Global stocks close to all-time highs; What investors will be watching
- China prices post steady climb; oil edges higher, gold falls
- Australian 10-year yield rises a fourth day, Treasuries steady
Stocks rose and the dollar was steady after economic data kept investors upbeat on the global economy following strong U.S. hiring figures and a G-20 meeting without market-moving surprises.
European and U.S. index futures were up as equities advanced across much of Asia, with the Shanghai stock market recovering from an earlier loss. Chinese producer prices showed robust demand in Asia’s largest economy, while Germany’s trade surplus was higher than estimated as May exports beat forecasts. The yen was near a two-month low. Bank of Japan Governor Haruhiko Kuroda said the economy was turning toward moderate expansion and reiterated that policy could be adjusted as needed. Oil rose and gold fell.
With global stocks close to all-time highs, investors are shrugging off political uncertainty and placing their faith in a continued earnings expansion on broadening global growth. U.S. employers added the most jobs in four months in June, though wage increases were sluggish, according to data Friday.
“The weaker wage growth buys the Fed more time to wait for inflation signals to pick up before increasing rates which supports the current market view of balance sheet announcement in September followed by a rate hike in December,” Stephen Innes, a senior trader at Oanda Corp. in New York, wrote in a note Monday. “Ultimately, the Goldilocks NFP is a win-win for the U.S. dollar and global equities.”
The G-20 summit made little headway on dominant foreign policy issues such as North Korea’s escalation of tensions. Meetings between U.S. President Donald Trump and the leaders of South Korea, Japan and China ended without a clear consensus about how to curb North Korea’s nuclear ambitions.

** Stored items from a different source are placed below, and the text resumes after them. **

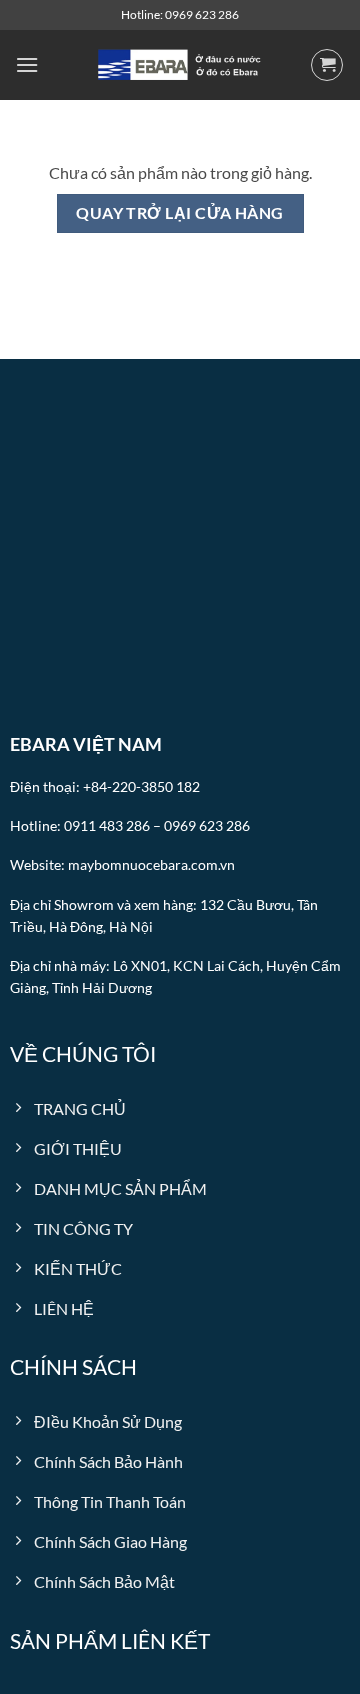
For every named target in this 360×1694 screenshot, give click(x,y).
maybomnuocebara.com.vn (151, 865)
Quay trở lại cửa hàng (180, 213)
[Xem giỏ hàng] (327, 65)
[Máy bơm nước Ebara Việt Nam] (180, 65)
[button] (27, 64)
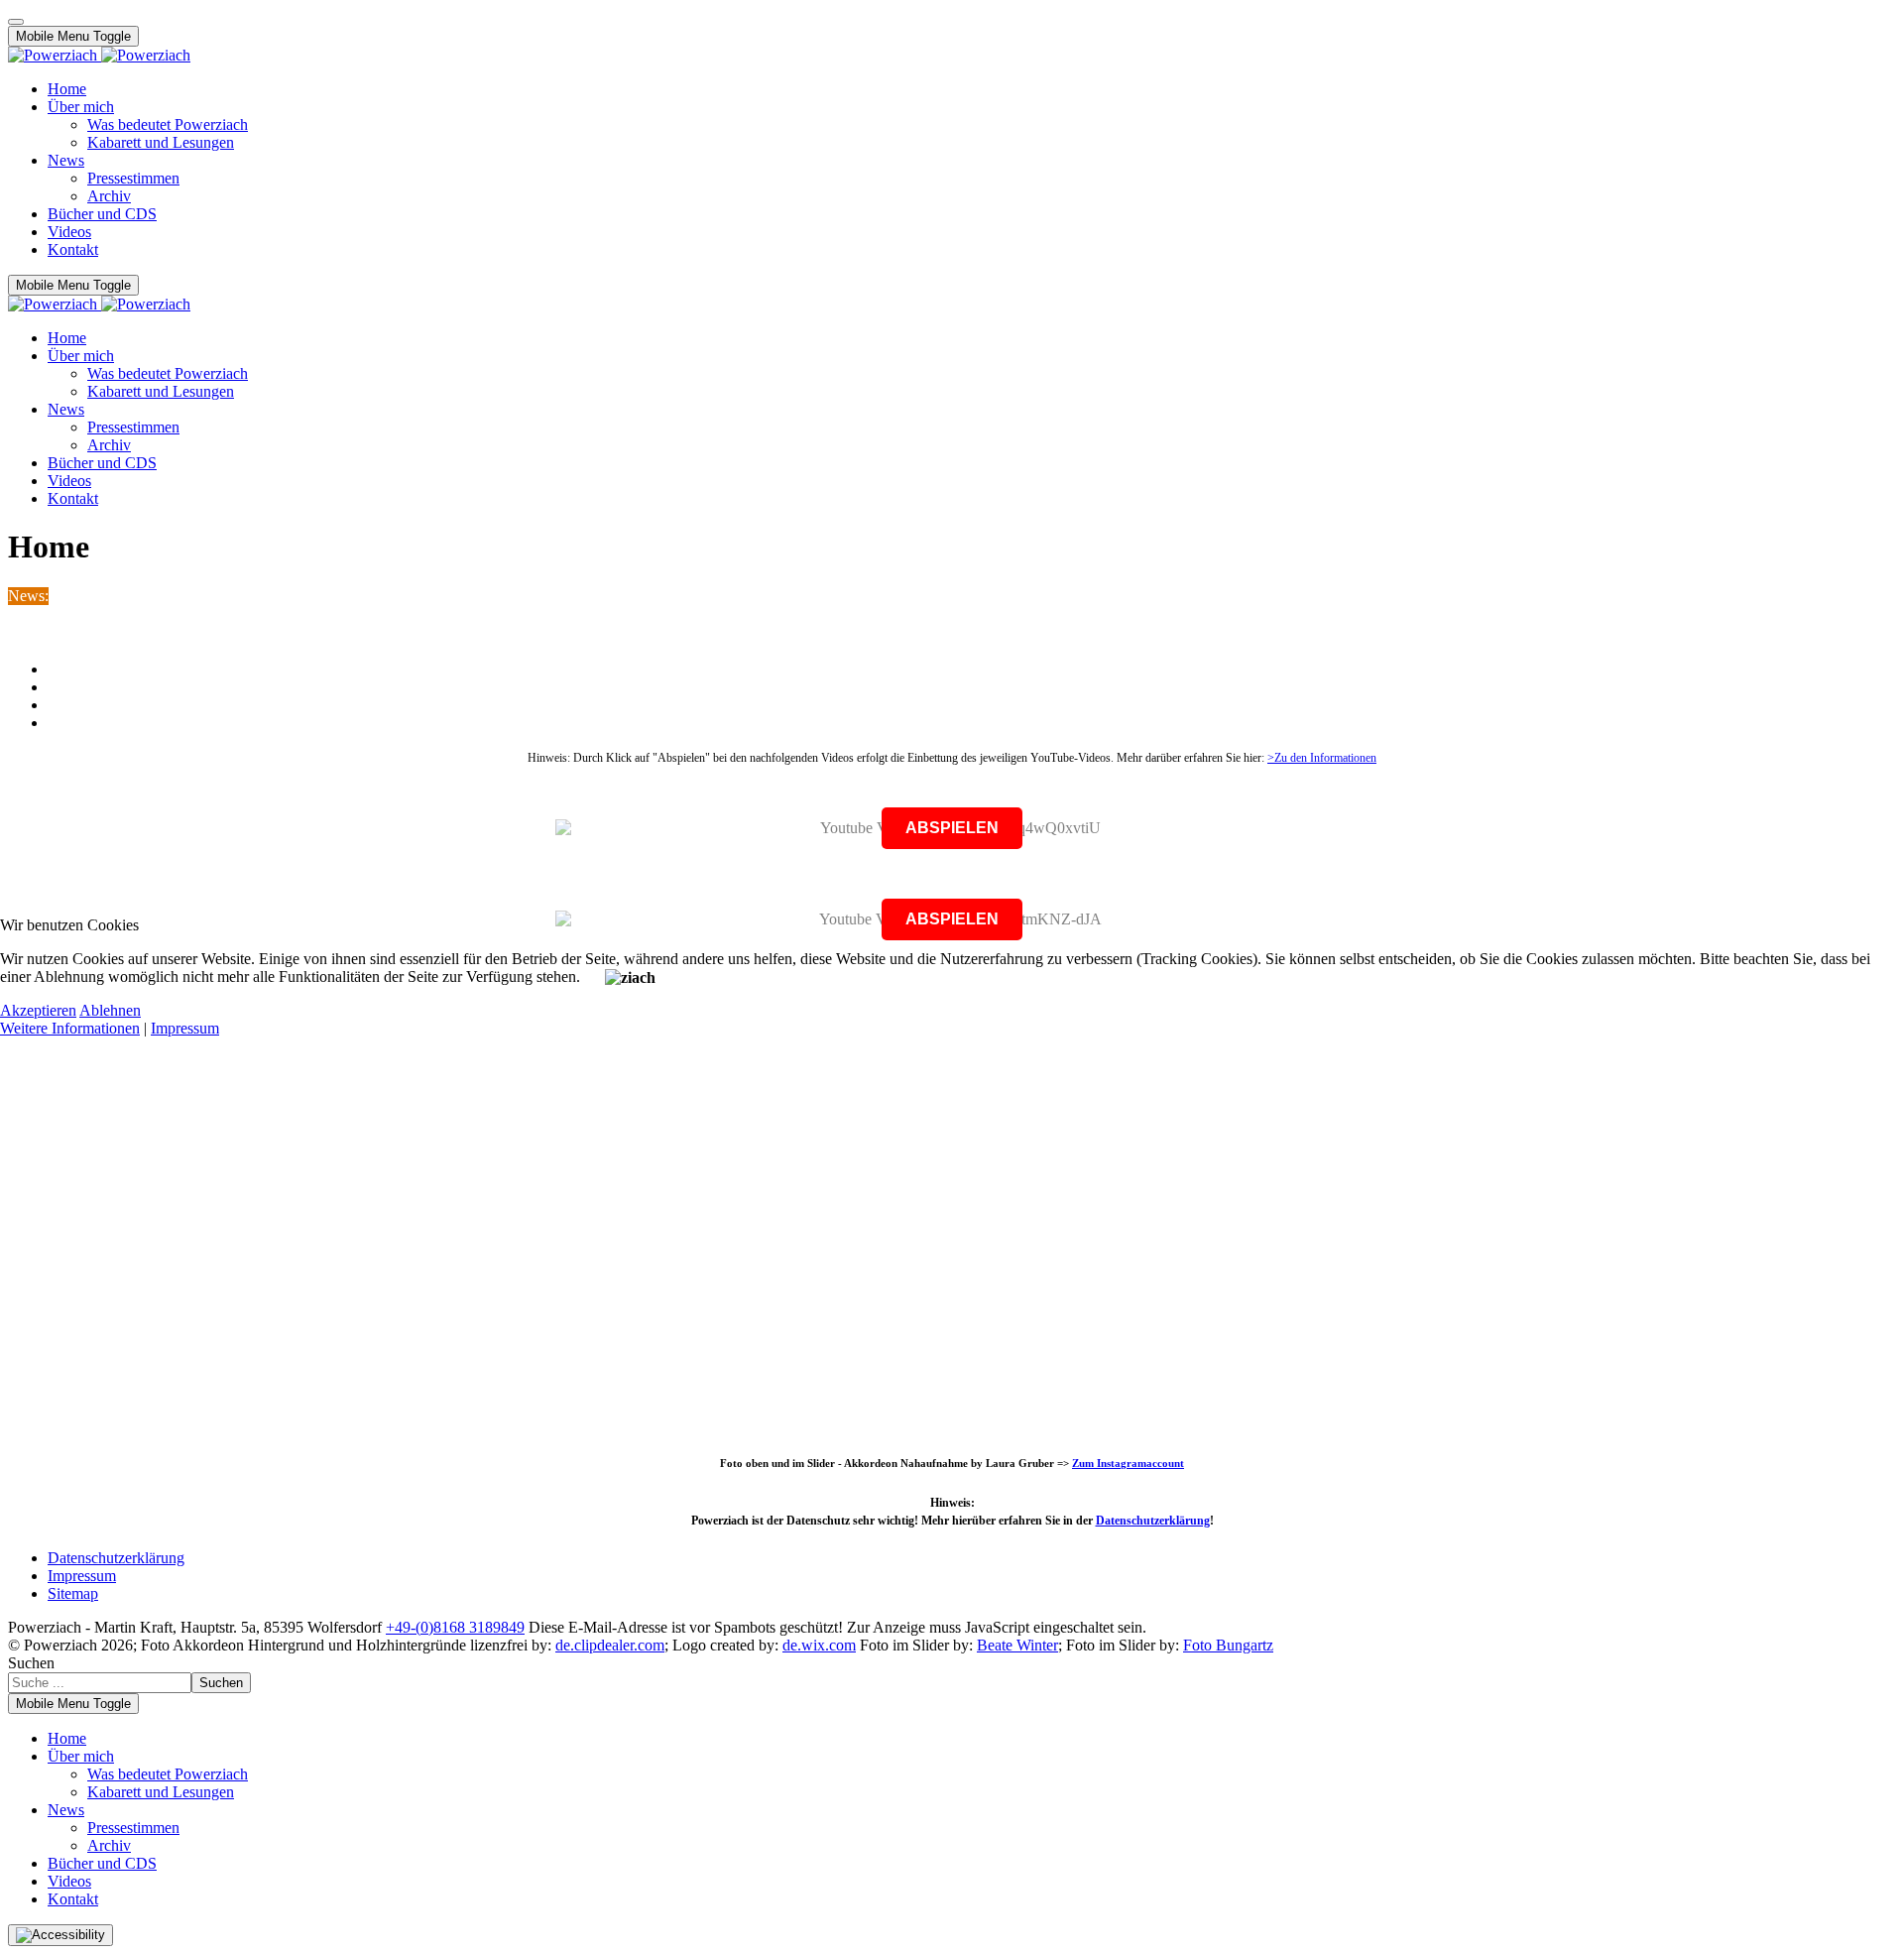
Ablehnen (110, 1010)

Here’s what investors will be watching:
- Federal Reserve Chair Janet Yellen’s testimony before Congress will be in focus later this week as investors look for guidance of when the U.S. central bank could start reducing its balance sheet. Other Fed speakers include Lael Brainard, while there’s plenty of data releases. Retail sales, industrial output and business inventories may sway GDP forecasts and CPI could signal if disinflation is intensifying.
These are the main moves in markets:
- The yen fell 0.2 percent to 114.20 per dollar as of 3:25 p.m. in Tokyo.
- The Bloomberg Dollar Spot Index was down 0.1 percent, as was the Canadian dollar after its 0.8 percent jump Friday. The pound rose 0.1 percent and the euro was little changed.
- The Korean won led advances in Asia, rising 0.4 percent to 1,149.40 per dollar, while the Indian rupee gained 0.1 percent to 64.54. The Mexican peso climbed 0.8 percent to 17.95 versus the greenback, its strongest this month.
- S&P 500 Index futures were up 0.2 percent and Euro Stoxx 50 futures rose 0.5 percent. The MSCI Asia Pacific Index rose 0.4 percent after hitting a five-week low Friday.
- Japan’s Topix Index added 0.5 percent. Australia’s S&P/ASX 200 Index gained 0.4 percent. Hong Kong’s Hang Seng Index rose 0.8 percent to its highest in a week.
- The Shanghai Composite Index was up 0.1 percent. China’s producer price index rose 5.5 percent on-year in June and the consumer price index climbed 1.5 percent, the same as in May and in line with expectations.
- The yield on 10-year Treasuries was steady at 2.39 percent after rising 24 basis points in the past two weeks. The yield on 10-year Australian government bonds rose one basis point to 2.74 percent.
- WTI crude strengthened 0.3 percent to $44.37 a barrel following its 2.8 percent slide Friday. Gold dropped 0.5 percent to $1,206.64 an ounce.